Three the hard way: Trio of solo shots holds up, A’s avoid the sweep in New York

July 23, 2017

MLB, Oakland Athletics


Oakland Athletics catcher Bruce Maxwell, left, congratulates Oakland Athletics relief pitcher Santiago Casilla (46) after Casilla earned a save by closing out the ninth inning of a baseball game against the New York Mets, Sunday, July 23, 2017, in New York. (AP Photo/Kathy Willens)

By Morris Phillips

You do what you can do, right?

The A’s don’t score many runs, don’t get a lot of hits, and they don’t do any better when the odds are supposedly stacked in their favor with runners on base poised to score.

For that matter, the A’s strike out too much, commit too many errors, and don’t like facing lefties, National Leaguers, or playing day games. But for the most part, all that stuff is actually part of a different story.

For this story, the A’s needed to overcome their run-scoring limitations and find a way to avoid a sweep at the hands of the Mets on Sunday. And they did just that by relying on something that they do well: hitting home runs with the bases empty.

Oakland got solo shots from Marcus Semien, Khris Davis and the game-winner from Matt Chapman in the seventh to edge the Mets, 3-2 at Citi Field in New York. The A’s avoided the sweep and improved their American League-worst road victory total to 16.

But by winning by the narrowest of margins, the A’s also buried a weekend of demons in which they were narrowly defeated Friday and on Saturday, after their 5-0 lead evaporated in the final, four innings.

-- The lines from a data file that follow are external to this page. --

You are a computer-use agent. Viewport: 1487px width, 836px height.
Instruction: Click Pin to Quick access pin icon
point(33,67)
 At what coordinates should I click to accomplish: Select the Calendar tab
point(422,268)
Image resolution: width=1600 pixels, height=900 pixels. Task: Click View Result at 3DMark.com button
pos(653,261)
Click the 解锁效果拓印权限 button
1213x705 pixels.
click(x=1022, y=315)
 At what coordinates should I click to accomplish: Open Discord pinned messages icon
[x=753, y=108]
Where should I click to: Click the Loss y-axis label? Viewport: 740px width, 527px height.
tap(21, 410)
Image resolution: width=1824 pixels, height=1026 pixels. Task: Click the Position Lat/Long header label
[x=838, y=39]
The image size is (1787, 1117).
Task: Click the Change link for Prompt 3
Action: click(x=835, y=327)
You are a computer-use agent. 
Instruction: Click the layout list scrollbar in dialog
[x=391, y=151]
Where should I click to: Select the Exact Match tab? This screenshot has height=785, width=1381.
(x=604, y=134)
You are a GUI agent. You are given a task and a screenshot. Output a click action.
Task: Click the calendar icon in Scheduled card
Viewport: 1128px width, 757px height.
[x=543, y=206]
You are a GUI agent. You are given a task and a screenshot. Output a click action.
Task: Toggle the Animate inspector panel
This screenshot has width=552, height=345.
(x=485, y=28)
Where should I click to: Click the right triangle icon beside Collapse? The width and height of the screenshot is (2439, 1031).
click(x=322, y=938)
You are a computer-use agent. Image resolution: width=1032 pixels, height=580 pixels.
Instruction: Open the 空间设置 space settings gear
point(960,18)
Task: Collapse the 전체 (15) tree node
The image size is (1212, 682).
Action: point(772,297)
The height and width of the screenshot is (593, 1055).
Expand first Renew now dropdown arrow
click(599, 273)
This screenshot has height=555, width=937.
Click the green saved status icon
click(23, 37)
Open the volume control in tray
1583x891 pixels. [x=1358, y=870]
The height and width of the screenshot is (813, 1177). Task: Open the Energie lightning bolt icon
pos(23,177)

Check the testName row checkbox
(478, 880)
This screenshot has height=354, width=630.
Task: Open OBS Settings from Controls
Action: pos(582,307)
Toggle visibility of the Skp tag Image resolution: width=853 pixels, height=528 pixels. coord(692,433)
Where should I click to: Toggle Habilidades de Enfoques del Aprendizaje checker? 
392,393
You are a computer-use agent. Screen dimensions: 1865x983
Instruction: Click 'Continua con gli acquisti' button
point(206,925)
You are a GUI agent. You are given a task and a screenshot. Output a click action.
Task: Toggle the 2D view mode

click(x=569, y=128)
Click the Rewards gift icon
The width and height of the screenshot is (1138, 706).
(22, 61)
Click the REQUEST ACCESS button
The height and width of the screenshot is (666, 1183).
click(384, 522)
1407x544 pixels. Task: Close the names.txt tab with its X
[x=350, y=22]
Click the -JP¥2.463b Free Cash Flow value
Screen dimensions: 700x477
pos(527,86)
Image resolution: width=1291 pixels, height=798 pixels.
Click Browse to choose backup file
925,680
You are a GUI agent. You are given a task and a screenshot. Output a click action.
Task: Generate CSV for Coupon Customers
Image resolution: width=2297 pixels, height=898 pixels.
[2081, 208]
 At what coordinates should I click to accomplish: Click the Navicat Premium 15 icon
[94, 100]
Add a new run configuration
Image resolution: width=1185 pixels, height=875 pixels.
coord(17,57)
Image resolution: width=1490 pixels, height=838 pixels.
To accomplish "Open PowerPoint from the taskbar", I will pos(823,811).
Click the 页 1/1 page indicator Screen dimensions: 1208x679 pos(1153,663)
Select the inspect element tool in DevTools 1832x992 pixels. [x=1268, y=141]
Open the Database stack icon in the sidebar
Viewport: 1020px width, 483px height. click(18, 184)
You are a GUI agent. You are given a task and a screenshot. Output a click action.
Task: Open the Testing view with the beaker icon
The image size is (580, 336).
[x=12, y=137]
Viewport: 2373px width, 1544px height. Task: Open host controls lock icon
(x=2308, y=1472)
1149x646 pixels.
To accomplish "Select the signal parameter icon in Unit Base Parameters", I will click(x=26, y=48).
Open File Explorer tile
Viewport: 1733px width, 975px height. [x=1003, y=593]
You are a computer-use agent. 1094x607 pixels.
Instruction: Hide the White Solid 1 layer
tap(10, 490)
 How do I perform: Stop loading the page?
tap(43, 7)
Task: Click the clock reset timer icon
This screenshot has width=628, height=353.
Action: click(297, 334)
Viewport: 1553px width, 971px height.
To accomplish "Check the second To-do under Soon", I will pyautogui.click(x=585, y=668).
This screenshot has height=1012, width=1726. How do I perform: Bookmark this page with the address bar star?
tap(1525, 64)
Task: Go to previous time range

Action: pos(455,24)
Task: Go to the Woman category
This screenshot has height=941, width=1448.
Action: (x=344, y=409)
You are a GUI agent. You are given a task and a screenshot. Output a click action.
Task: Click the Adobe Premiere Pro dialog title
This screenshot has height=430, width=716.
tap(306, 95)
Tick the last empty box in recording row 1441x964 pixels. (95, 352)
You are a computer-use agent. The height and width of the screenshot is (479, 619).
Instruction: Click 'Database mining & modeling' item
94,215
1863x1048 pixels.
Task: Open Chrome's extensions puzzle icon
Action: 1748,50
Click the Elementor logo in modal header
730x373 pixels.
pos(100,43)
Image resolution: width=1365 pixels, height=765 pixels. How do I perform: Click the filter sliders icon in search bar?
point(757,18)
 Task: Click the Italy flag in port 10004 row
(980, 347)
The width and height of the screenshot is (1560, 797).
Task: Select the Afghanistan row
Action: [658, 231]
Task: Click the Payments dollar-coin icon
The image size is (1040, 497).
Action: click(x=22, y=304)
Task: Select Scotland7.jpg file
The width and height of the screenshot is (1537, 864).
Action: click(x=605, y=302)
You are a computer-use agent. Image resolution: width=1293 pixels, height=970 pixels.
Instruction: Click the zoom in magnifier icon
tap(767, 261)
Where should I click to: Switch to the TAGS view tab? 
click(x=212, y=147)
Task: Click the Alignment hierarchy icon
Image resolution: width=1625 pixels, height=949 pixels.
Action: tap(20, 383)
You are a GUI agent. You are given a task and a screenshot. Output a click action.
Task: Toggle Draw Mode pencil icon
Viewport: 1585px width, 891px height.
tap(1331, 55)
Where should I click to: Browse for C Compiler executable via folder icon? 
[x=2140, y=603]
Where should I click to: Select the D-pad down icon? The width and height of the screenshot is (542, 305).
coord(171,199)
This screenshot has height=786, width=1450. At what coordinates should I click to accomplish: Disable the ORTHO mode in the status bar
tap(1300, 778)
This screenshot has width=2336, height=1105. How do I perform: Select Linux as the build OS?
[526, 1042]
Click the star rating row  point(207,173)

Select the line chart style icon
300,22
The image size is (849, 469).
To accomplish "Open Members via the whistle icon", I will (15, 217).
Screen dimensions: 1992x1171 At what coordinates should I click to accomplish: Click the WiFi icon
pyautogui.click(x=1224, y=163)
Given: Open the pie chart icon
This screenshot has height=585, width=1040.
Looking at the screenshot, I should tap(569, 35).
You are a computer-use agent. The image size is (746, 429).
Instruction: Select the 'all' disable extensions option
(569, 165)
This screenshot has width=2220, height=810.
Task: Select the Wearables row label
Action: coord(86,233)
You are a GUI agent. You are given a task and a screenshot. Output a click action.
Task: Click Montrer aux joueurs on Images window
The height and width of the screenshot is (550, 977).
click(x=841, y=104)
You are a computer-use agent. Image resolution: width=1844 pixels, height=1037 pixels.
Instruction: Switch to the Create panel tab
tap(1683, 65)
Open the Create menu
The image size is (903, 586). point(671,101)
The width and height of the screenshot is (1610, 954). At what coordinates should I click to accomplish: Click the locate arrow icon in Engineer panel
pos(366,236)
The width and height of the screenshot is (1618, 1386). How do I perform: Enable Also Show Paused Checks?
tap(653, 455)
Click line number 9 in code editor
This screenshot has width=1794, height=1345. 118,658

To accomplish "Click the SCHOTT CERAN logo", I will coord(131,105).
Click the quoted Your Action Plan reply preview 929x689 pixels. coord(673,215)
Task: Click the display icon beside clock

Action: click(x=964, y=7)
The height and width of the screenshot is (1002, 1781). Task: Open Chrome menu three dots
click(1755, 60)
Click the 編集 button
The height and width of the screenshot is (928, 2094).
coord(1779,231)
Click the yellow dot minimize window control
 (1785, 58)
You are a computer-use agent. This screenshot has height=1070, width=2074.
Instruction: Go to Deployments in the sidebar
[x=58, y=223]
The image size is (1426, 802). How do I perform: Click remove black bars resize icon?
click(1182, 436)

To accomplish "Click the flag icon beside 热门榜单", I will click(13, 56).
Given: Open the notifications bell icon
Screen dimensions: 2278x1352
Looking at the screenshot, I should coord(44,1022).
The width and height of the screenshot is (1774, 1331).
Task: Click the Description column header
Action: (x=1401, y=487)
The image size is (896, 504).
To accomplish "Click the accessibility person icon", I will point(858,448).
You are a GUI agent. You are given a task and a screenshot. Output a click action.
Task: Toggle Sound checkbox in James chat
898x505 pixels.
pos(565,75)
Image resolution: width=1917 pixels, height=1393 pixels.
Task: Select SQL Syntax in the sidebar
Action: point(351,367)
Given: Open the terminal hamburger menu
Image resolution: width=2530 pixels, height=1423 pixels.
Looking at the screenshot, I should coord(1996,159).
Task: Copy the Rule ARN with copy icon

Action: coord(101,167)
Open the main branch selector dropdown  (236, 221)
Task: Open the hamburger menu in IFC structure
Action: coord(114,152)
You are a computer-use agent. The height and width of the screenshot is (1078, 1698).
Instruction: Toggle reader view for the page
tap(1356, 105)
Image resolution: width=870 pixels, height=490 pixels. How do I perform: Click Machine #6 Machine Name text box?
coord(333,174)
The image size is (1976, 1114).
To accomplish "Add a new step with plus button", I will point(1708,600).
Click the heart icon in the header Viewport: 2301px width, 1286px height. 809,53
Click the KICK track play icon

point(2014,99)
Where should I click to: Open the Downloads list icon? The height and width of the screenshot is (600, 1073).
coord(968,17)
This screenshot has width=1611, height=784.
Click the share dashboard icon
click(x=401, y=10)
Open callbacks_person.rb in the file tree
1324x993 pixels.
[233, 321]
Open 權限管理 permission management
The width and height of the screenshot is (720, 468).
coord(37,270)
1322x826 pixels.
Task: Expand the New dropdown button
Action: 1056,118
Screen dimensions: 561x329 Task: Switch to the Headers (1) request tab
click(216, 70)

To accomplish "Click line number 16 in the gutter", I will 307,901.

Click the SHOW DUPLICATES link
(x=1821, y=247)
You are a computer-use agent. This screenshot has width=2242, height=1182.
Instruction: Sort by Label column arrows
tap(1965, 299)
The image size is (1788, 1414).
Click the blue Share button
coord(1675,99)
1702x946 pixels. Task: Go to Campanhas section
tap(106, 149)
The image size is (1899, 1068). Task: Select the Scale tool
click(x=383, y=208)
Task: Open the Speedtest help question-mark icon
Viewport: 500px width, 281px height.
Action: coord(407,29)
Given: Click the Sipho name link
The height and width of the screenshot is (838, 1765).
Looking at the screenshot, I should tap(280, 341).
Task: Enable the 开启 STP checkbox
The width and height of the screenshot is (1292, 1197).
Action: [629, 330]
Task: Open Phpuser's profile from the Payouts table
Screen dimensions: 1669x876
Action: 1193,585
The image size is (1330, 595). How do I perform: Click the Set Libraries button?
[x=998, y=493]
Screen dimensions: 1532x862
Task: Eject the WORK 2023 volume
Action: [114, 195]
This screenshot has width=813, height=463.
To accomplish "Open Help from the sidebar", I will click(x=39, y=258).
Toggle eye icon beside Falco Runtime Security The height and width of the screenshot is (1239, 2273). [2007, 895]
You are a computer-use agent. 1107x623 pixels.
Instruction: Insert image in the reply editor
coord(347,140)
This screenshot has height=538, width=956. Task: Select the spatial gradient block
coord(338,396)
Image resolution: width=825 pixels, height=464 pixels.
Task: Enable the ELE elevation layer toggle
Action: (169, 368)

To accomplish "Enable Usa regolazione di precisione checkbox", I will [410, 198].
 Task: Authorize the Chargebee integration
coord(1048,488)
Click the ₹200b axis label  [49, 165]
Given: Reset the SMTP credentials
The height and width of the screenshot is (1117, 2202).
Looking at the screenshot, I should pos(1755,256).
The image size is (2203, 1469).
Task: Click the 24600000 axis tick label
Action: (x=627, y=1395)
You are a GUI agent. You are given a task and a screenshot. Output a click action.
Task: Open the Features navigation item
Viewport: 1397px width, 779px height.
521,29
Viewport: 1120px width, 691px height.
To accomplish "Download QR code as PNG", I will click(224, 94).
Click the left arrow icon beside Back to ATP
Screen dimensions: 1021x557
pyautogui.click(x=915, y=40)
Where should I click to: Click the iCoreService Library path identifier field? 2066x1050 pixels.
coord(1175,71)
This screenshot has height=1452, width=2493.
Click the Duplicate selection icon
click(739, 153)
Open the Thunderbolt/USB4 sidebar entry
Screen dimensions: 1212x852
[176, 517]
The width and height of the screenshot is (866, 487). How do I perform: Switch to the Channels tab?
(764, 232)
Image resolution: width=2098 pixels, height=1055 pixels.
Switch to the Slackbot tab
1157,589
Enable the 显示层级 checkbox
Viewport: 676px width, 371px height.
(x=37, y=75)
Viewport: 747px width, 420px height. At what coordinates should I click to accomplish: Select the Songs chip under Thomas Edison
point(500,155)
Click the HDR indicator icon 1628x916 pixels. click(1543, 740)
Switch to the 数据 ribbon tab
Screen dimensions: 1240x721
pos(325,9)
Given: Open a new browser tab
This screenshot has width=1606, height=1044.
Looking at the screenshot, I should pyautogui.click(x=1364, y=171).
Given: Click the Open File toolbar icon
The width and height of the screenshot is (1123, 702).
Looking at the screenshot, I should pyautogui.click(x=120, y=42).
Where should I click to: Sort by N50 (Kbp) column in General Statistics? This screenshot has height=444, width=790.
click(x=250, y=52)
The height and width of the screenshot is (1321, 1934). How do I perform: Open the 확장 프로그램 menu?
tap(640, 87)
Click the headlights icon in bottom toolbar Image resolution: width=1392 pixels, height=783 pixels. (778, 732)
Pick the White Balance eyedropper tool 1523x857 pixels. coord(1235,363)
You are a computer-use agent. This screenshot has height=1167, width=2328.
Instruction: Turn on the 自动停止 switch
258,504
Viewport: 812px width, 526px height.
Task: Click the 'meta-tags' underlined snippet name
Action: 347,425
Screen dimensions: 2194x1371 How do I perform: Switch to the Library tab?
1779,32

“We’ve gotten worn down here a little bit these first two games here where we had some leads and they came back, so it was good the guys kept grinding and kept responding,” manager Bob Melvin admitted.

This time, the A’s worked through an hour-long rain delay, and the loss of 1-0 and 2-1 leads. And with the game on the line, reliever Santiago Casilla retired three of the four Mets he faced to earn his 16th save.

The A’s have battled their youth and inexperience all season as reflected in their below-standard positioning in numerous, statistical categories. But hitting homers is one thing this club does well, hitting 134 of them in 98 games. Mets starter Rafael Montero had to be aware of the A’s proficiency with the long ball coming in, but not overly concerned. Montero had allowed just two home runs in his 45 innings pitched this season.

All that concern for Montero was heightened two batters into Sunday’s game. First, Semien launched Montero’s elevated offering into the left field seats. Then in the fourth, Davis hit his team-leading 28th home run to give the A’s a 2-1 lead. After the first two round trippers, 59 percent (80 of 136) of the A’s homers had come with the bases empty.

“Those home runs, when they occurred, that’s because I kept the ball too high,” Montero conceded.

A’s starter Daniel Gossett came in with just one win on the season–like Montero–but unlike his Mets’ counterpart, he was able to change his storyline on Sunday.  Gossett allowed five hits and two runs in his six innings of work to earn the win. Gossett addressed his won-loss record and his personal safety in the fifth when he stabbed Curtis Granderson’s liner through the box to end the inning.

The A’s open a four-game set in Toronto on Monday night. Chris Smith goes for his first, big league win in a matchup with Francisco Liriano at 4:07pm.